He saw firsthand how much his father, Al Davis, cared for former Raiders players, starting the first alumni program in the NFL, which has grown over the years.
Mark Davis wanted to bring a similar program to the Aces and has been inviting back alums of the franchise dating to its time in Utah and San Antonio.
"I wanted to take that alumni initiative that the Raiders had built that I feel so strong about and bring that to the Aces as well," Davis said in an interview at the Raiders facility. "This season would be the 25th anniversary of the WNBA and the Aces' franchise. They were an original WNBA franchise starting in Utah as the Starzz and going to San Antonio before moving to Las Vegas as the Aces. It was my intention to go back the 25 years and let those women know we remember them."
Nikki Fargas, the new Aces president, was tasked with making this initiative work. She had seen it with the Raiders — her husband, Justin Fargas, played for them.
"When Mark said to me I want to create the same feeling of family with the Aces I knew exactly what he meant," she said. "I had experienced how they treat their former players We want it to be the standard of what it should look like when you're part of the Aces family. If you played five minutes or five years in a Utah or San Antonio uniform you're part of the Aces family."
One of those former players was Sylvia Crawley Spann, who played one season in San Antonio in 2003. She received a text from Fargas in May inviting her and a guest to Las Vegas for the weekend to celebrate her season with the franchise.
At first, Crawley Spann thought the invitation was a joke since she had spent only a season with the franchise. Soon she realized it wasn't. She went to Nevada for the weekend with her fiance at the time. The two had been talking about eloping in Las Vegas. They married the day after they arrived.
"I think Mark is setting a precedent. He gets it. How to run an organization and how to value your employees and past employees," Crawley Spann said. "He wasn't the owner of my specific team, but he considers us a part of the lineage."
Crawley Spann said that Fargas basically put together the wedding in a matter of hours. The other former players on the trip served as members of the wedding party and the dinner with Davis turned into a wedding reception.
"Our wedding gift from the Aces is that our anniversary will forever be in Vegas on Memorial Day weekend," Crawley Spann said. "We have an open invitation to always come back there. I can't say enough about my experience a moment I'll never ever, ever forget."
Jennifer Azzi came to Las Vegas on a different weekend and also left impressed.
"Mark has set the standard for what a WNBA team should look like," she said. "Players, regardless of their salary, want to feel connected, want to feel important and part of something that's bigger than themselves. He's done that already in his first year."

Collected data
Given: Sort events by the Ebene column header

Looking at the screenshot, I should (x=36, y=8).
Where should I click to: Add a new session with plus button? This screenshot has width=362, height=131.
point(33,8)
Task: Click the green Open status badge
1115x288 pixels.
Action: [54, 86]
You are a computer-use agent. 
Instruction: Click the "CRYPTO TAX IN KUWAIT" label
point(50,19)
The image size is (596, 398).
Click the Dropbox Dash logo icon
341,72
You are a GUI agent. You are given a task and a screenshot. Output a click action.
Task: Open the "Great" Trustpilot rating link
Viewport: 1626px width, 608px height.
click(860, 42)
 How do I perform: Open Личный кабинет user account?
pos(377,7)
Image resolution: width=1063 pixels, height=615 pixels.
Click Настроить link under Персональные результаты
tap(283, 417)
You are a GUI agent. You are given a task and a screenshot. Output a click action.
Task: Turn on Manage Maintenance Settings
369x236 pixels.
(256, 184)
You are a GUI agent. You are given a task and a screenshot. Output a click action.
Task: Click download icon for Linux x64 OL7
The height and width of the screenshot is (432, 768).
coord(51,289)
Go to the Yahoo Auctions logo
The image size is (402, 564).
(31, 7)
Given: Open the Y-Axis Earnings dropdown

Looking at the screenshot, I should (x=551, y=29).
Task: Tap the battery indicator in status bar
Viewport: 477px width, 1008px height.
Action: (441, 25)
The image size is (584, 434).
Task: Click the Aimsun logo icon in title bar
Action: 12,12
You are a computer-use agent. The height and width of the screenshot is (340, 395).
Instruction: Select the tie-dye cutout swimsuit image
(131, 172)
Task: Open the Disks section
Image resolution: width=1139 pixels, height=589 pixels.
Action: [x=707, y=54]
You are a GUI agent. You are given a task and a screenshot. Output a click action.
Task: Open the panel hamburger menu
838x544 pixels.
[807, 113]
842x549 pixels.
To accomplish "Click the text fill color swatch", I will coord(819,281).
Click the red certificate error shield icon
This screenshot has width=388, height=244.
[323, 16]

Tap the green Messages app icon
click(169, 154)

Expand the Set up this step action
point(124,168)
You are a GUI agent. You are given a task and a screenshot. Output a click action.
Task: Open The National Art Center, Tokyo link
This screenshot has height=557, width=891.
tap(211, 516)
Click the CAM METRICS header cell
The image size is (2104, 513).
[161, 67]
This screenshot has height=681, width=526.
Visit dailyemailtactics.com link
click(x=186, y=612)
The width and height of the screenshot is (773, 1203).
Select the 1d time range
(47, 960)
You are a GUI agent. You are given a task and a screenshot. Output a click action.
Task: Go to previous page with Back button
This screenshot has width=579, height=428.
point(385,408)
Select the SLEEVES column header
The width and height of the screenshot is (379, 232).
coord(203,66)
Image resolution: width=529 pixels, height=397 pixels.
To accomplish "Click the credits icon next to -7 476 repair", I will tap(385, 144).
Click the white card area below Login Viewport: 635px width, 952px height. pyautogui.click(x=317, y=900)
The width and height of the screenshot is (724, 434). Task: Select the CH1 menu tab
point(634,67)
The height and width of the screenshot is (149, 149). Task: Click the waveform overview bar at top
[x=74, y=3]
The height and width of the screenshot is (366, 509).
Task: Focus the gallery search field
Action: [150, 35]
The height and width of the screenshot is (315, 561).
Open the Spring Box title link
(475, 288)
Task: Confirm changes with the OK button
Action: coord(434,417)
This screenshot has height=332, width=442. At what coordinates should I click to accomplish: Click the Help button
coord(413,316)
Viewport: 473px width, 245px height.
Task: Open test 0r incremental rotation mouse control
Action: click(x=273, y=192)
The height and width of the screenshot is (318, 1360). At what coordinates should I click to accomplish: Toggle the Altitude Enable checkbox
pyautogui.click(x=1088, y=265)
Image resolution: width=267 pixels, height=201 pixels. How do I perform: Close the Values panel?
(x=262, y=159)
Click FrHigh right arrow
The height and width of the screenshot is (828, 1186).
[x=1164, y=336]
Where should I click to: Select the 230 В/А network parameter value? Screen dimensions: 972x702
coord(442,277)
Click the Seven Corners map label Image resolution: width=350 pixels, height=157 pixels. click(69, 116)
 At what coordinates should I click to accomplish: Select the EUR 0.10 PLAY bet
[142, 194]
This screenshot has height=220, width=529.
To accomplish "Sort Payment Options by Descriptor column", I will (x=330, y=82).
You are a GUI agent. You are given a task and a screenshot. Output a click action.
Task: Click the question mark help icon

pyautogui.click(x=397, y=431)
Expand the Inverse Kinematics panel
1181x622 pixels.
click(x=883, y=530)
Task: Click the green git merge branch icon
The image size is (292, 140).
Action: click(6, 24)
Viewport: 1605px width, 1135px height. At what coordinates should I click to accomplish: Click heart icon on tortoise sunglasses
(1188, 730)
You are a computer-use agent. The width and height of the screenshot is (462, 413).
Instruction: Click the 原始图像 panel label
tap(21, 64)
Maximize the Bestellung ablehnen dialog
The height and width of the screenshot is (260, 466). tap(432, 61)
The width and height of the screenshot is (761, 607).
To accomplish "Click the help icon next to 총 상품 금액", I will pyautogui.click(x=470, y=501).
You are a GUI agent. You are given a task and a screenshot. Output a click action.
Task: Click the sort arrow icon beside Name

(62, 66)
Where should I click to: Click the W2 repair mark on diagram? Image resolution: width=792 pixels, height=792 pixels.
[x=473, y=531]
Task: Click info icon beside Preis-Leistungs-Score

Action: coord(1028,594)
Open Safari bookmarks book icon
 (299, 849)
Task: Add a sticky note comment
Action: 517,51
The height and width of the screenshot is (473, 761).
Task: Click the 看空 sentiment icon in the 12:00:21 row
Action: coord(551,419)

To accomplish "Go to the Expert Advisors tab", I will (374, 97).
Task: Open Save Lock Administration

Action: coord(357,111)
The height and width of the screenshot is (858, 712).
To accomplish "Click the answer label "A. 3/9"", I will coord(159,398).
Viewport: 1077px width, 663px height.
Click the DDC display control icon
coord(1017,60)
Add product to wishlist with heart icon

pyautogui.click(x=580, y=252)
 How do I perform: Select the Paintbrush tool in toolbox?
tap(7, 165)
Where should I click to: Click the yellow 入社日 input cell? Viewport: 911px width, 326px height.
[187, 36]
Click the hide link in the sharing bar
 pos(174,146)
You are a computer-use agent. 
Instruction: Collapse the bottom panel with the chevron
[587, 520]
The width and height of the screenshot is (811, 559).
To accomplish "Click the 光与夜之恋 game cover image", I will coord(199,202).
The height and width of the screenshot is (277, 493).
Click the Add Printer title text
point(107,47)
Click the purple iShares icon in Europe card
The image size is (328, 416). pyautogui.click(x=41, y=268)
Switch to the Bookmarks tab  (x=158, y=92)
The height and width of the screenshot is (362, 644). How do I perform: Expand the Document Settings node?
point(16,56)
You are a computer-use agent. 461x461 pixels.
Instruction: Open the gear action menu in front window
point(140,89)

## REQUIRED WORK:
[A] Summarize the passage about the Aces alumni program in two sentences.
[B] From the passage about the Aces alumni program, extract the part that begins at the words "At first, Crawley" and stops after the words "a wedding reception.".

## SOLVED PROBLEMS:
[A] Following the alumni program his father, Al Davis, started with the Raiders, Mark Davis has been inviting former players from the Aces franchise's years in Utah and San Antonio back to Las Vegas, an initiative that team president Nikki Fargas was tasked with making work. Former players including Sylvia Crawley Spann, who married in Las Vegas the day after arriving for her visit, and Jennifer Azzi praised Davis's approach to valuing past players.

[B]
At first, Crawley Spann thought the invitation was a joke since she had spent only a season with the franchise. Soon she realized it wasn't. She went to Nevada for the weekend with her fiance at the time. The two had been talking about eloping in Las Vegas. They married the day after they arrived.
"I think Mark is setting a precedent. He gets it. How to run an organization and how to value your employees and past employees," Crawley Spann said. "He wasn't the owner of my specific team, but he considers us a part of the lineage."
Crawley Spann said that Fargas basically put together the wedding in a matter of hours. The other former players on the trip served as members of the wedding party and the dinner with Davis turned into a wedding reception.